Arrêt du 17 juin 2015
 
 
Ire Cour de droit public
 
Composition
 
MM. les Juges fédéraux Merkli, Juge présidant,
 
Karlen, Eusebio, Chaix et Kneubühler.
 
Greffier : M. Alvarez.
 
 
Participants à la procédure
 
Fondation suisse pour la protection et l'aménagement du paysage (FSPAP),
 
recourante,
 
contre
 
A.________ SA,
 
représentée par Me Frédéric Delessert, avocat,
 
intimée,
 
Commune de Miège,
 
Conseil d'Etat du canton du Valais.
 
Objet
 
autorisation de construire, qualité pour recourir d'une organisation de protection de la nature, art. 24 ss LAT, 12 et 18 ss LPN.
 
recours contre l'arrêt du Tribunal cantonal du canton du Valais, Cour de droit public, du 12 juillet 2013.
 
 
Faits :
 
A. L'entreprise A.________ SA est propriétaire de la parcelle n° ccc du cadastre communal de Miège située au lieu-dit Planige.

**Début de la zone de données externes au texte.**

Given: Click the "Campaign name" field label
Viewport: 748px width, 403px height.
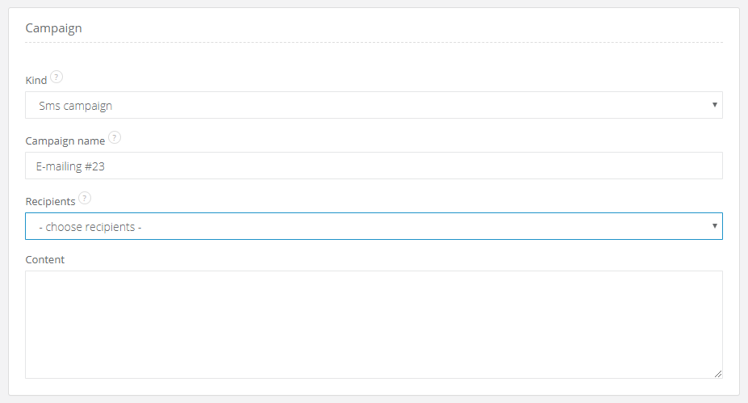Looking at the screenshot, I should pyautogui.click(x=65, y=141).
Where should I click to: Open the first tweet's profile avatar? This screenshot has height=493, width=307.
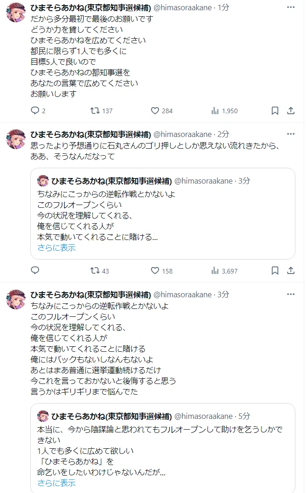[16, 12]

Ce bien-fonds, d'une superficie de 20'998 m 2, est classé en zone de plan de quartier obligé H20 selon le plan d'affectation des zones (ci-après: PAZ), adopté par l'assemblée communale le 15 avril 1982 et approuvé par le Conseil d'Etat du canton du Valais le 4 juillet 1982, et selon le règlement communal des constructions et des zones (ci-après: RCCZ), dont la dernière version a été adoptée le 28 février 2005 et homologuée par le Conseil d'Etat le 13 octobre suivant.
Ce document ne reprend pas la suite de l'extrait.